### Selected passage

Major improvements to the site of the Download Festival – which takes place in June for the first time in three years – will mean “less mud” and “no need for wellies” on parts of the site, according to Melvin Benn, managing director of Festival Republic which organises the usually annual event at Donington Park.
Unofficially dubbed “Drownload” on occasions, the festival has been renowned for muddy conditions in some of its 19 years but Mr Benn said he was delighted that by working with the owners of the park, site improvements had been able to take place.
He said: “The Village area, where festival goers can buy food, listen to music and mingle over the three days, has moved closer to the main arena and is now located on hard-standing ground.
“This is not just water-proofing the site but the move also means it will be located just minutes away, 350m, from the Access campsite with people able to move freely, many of whom are in wheelchairs, from their camp to the Village without leaving solid ground.”
Campers were looking at almost an hour walk to the campsite from the arena previously but the new campsite locations mean that this is reduced to 25 minutes
There are also shorter walking distances across the site to various stage and event locations and the car parks have been re-located, including access for the first-time from off the new Castle Donington bypass to the new east car park.
The increase in car parks also means Downloaders no longer have to walk for miles with their weekend belongings, as if parked in the east car park, they can reach the nearest campsite in just two minutes. Additionally, the new car parks mean that festival-goers can look forward to bridge-free access to the festival and campsites as there are no car parks across the main Donington to Melbourne road any longer.
The festival, which runs from June 10-12, is also introducing a new circular camping option, which means offering clean, upcycles tents and camping equipment all ready on site for those who want a greener option.
Mr Benn added: “It is 57 days from today until the opening of the campsite gates. This will be a massive 1,092 days between Tool closing on June 16, 2019 and Heriot playing the first guitar chords on June 10.

### Work to complete
Answer these questions from the Download Festival text:
(a) How far is the Village from the Access campsite?
(b) How long is the walk from the arena to the campsite with the new campsite locations?
(c) On which dates does the festival run?

Stored items:
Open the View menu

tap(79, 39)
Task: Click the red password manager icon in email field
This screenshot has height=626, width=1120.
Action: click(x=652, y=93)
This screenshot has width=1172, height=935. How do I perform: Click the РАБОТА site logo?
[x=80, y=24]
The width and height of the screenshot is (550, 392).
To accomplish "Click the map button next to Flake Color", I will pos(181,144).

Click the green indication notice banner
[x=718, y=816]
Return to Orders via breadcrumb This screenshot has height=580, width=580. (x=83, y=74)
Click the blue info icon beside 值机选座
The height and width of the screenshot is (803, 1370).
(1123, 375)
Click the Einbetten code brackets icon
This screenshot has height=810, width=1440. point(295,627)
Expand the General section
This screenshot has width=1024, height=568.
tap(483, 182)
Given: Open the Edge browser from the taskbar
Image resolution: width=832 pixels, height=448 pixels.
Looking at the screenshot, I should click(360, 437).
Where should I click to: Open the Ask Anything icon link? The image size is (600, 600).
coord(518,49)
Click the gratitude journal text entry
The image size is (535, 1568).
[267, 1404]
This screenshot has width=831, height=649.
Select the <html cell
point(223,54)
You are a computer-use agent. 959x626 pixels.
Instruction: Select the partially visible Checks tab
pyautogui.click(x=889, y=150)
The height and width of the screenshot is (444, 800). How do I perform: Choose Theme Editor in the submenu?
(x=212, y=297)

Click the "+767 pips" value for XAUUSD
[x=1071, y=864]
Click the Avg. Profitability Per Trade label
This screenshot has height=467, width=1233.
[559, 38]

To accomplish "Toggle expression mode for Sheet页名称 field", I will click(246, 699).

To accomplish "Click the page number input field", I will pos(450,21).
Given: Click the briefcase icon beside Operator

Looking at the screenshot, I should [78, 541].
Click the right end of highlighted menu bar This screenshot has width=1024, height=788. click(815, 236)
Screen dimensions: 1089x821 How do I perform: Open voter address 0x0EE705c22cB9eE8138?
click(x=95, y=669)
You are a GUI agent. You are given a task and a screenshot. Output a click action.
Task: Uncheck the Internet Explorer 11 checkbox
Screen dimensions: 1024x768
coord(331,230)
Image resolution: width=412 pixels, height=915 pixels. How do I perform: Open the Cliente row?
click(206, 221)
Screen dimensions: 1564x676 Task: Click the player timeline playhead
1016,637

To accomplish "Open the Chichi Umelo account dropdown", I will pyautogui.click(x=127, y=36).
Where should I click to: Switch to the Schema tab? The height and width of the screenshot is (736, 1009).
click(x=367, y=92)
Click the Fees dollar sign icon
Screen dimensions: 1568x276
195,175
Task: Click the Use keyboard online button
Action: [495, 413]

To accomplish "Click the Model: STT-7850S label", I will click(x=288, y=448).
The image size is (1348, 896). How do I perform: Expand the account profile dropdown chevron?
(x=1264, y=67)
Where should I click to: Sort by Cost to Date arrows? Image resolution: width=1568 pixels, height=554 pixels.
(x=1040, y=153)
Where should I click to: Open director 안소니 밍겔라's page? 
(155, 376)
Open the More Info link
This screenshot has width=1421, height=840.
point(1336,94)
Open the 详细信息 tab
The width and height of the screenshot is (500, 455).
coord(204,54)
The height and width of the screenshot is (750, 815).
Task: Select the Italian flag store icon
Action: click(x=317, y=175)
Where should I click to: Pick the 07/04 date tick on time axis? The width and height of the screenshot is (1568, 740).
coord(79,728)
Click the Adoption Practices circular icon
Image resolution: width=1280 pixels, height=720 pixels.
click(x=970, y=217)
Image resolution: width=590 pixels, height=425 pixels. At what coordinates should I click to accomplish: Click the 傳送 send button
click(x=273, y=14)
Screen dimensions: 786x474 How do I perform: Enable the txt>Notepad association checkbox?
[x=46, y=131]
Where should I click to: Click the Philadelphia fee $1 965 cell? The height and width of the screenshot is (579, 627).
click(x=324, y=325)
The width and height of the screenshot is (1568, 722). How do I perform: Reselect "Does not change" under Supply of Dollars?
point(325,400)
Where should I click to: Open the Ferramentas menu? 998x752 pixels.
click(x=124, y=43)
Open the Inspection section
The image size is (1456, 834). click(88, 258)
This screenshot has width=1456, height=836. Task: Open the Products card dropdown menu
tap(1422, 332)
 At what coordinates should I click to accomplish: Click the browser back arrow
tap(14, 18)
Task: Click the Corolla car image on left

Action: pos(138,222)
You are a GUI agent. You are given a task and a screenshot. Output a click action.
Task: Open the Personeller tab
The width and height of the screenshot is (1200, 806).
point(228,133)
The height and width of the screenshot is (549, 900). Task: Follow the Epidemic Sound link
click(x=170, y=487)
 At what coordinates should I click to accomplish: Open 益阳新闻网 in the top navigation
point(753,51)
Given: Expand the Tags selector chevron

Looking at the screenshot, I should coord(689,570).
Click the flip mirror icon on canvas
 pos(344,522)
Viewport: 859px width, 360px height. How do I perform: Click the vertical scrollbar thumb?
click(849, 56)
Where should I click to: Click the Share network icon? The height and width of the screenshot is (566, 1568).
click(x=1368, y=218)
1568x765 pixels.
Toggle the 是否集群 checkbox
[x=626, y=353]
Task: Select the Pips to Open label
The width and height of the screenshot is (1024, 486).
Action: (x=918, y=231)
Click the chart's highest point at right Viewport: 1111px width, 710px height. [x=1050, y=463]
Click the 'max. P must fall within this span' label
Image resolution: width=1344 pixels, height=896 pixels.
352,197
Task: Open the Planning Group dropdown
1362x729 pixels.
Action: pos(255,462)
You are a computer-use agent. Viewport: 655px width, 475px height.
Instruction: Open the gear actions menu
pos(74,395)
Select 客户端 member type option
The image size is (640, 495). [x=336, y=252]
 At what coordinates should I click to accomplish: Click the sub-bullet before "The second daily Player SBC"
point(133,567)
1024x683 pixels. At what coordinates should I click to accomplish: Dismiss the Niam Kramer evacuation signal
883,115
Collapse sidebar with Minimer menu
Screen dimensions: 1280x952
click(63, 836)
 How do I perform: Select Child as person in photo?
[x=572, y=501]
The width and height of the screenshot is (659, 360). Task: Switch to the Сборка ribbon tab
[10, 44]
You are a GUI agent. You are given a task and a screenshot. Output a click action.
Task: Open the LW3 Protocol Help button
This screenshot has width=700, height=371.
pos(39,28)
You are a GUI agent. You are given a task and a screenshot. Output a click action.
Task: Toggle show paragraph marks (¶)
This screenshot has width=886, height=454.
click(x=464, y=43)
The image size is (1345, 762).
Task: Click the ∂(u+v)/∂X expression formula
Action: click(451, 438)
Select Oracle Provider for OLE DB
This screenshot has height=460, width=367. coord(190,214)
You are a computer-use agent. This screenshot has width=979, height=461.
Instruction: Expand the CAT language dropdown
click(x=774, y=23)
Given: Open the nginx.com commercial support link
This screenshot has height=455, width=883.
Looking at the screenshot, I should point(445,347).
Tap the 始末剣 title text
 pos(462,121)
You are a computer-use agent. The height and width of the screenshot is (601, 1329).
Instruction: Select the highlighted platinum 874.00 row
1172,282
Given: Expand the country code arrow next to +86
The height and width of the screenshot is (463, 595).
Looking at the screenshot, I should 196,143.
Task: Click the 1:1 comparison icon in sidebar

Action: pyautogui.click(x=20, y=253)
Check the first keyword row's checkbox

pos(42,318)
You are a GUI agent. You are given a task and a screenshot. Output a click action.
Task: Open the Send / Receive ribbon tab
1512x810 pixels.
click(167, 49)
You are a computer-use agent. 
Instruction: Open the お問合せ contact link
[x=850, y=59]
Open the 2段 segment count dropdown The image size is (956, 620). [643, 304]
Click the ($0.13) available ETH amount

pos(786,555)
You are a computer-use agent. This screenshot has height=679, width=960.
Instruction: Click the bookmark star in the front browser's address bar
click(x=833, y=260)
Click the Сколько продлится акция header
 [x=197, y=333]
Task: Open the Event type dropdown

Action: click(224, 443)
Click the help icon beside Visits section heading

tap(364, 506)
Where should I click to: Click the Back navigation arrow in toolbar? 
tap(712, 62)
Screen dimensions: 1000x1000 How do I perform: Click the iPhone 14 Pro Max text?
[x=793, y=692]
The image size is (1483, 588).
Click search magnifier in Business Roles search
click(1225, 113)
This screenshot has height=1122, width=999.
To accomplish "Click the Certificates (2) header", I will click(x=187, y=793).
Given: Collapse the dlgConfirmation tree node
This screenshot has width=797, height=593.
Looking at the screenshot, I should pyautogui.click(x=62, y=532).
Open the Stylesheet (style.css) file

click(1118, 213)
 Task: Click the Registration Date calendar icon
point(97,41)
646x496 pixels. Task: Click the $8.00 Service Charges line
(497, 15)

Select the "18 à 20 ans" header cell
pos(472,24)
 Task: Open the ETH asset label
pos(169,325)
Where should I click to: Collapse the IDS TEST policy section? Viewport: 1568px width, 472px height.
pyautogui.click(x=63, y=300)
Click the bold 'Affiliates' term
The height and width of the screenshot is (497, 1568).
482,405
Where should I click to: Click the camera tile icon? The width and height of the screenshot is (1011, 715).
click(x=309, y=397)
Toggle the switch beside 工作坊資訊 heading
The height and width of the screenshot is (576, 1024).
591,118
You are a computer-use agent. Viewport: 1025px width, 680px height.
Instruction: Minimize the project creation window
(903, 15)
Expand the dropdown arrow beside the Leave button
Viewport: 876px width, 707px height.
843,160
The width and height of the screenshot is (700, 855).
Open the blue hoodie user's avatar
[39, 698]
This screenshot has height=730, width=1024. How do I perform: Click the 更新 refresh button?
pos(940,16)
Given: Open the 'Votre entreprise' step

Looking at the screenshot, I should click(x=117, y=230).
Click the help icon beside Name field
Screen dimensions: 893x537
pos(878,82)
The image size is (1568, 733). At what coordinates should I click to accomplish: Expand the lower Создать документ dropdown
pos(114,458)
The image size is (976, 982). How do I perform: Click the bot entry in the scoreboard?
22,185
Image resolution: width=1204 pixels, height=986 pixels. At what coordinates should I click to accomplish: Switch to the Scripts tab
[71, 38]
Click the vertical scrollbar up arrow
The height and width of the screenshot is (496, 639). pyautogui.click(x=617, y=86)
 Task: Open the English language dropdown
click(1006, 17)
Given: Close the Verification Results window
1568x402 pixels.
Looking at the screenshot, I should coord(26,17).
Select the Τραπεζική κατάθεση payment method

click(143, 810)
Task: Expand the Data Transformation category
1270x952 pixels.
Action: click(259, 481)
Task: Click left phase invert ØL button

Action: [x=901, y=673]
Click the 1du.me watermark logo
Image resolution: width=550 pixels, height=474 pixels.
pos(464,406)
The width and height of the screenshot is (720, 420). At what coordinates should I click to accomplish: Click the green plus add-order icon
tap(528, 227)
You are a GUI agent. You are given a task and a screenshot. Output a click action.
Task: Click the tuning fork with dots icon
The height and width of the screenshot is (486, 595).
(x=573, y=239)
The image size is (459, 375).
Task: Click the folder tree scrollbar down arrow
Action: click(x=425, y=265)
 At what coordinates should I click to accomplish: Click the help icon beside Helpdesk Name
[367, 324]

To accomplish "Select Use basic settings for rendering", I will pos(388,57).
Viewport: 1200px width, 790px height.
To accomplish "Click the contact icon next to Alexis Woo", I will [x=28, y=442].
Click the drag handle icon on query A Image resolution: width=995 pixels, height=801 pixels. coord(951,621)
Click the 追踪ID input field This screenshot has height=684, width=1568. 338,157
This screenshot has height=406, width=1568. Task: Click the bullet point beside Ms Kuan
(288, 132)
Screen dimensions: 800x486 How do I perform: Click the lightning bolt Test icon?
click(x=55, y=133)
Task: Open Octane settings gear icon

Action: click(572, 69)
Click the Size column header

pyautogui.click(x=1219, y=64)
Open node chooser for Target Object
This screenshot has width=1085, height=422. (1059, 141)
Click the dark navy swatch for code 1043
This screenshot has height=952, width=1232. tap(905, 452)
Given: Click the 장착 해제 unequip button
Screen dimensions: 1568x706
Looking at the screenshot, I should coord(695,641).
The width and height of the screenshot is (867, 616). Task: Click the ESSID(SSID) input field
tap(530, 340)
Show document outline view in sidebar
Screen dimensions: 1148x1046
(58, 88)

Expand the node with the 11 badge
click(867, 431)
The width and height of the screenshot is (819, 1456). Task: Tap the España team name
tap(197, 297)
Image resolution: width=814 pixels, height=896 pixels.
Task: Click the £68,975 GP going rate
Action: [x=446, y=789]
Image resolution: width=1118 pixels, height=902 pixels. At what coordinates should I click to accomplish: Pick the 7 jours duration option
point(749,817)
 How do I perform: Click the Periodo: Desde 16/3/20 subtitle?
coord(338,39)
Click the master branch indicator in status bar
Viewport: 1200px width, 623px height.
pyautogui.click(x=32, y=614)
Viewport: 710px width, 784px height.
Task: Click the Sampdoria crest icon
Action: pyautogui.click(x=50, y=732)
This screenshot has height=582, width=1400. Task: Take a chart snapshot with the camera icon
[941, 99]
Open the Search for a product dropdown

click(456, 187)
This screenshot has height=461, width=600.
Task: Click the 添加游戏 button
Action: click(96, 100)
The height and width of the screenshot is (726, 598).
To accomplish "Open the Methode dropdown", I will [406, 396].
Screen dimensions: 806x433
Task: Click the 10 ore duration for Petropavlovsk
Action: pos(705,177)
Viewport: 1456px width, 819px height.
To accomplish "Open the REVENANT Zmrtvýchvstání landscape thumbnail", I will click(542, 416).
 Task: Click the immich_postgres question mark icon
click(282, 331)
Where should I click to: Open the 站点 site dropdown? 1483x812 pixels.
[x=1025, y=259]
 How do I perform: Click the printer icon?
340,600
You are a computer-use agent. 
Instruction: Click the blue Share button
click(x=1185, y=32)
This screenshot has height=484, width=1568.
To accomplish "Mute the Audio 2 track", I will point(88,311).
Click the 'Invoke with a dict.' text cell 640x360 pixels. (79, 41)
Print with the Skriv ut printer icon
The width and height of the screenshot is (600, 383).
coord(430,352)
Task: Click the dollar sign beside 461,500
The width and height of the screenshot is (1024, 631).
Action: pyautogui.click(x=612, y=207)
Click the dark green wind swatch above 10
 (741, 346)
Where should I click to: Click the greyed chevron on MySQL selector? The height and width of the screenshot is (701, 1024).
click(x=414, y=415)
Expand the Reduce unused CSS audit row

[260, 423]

### Output for this exercise
(a) 350m
(b) 25 minutes
(c) June 10-12